Actually, it struck a while ago. But now it is affecting law schools in ways that have become embarrassingly transparent:
One day next month every student at Loyola Law School Los Angeles will awake to a higher grade point average.
But it’s not because they are all working harder.
The school is retroactively inflating its grades, tacking on 0.333 to every grade recorded in the last few years. The goal is to make its students look more attractive in a competitive job market.
In the last two years, at least 10 law schools have deliberately changed their grading systems to make them more lenient. These include law schools like New York University and Georgetown, as well as Golden Gate University and Tulane University, which just announced the change this month.
The relationship between students and schools has always been interesting. Students (their parents, usually) paid the bills, but the schools more or less terrorized the students. How did that happen? It was possible only as long as the demand for graduates was strong. Now that demand has weakened, in law as in other industries, the relationship is changing in ways that are not too subtle.
Glenn Reynolds has written about the “education bubble,” perhaps the next to burst. The “costs” of education have risen exponentially over the years, while the real costs of running a school–lumber, natural gas, telecom services, whatever–have risen more modestly. The bubble, seemingly, has now burst.
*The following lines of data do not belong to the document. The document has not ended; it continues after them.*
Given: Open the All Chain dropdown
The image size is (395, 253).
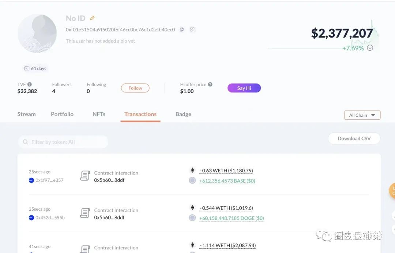Looking at the screenshot, I should coord(362,115).
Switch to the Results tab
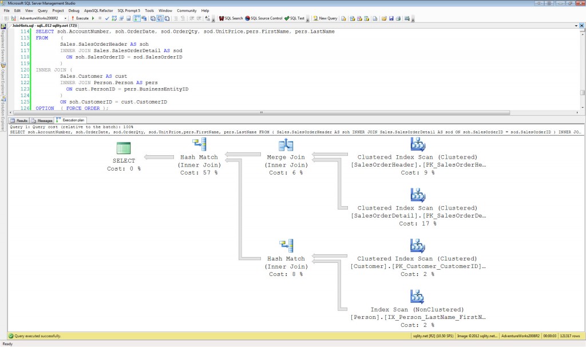Screen dimensions: 586x347 20,120
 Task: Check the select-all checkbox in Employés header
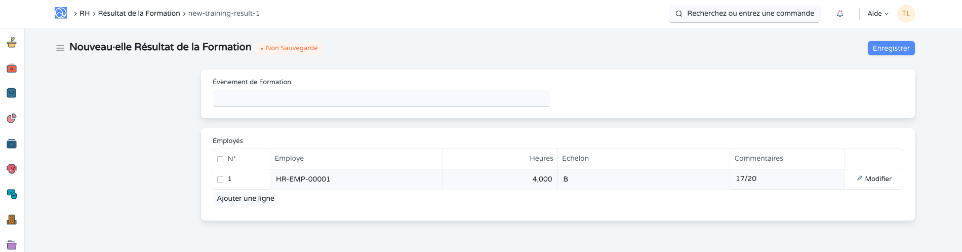click(x=220, y=159)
Glenn wrote a day or two ago that he wouldn’t recommend that a college graduate go in debt to attend any law school other than an elite few–Harvard, Yale and Stanford.
Law schools that are worried about their economic viability have only a small number of options available. Grade inflation, which has been implemented by countless undergraduate institutions that felt the squeeze some years ago, is one of them. Will law firms and other employers be fooled? One wouldn’t think so, but in an environment of grade inflation, students at an institution that failed to go with the flow might indeed be penalized, for a while at least.
The reality is that any society–even ours–has a limited need for lawyers. I’m reminded of a cartoon in the New Yorker from several decades ago. Two people are talking at a cocktail party; one of them says to the other: “How did I know you’re a lawyer? Simple: everyone is a lawyer.” That was how things seemed to be going during the 1970s, but like all trends, this one couldn’t continue forever.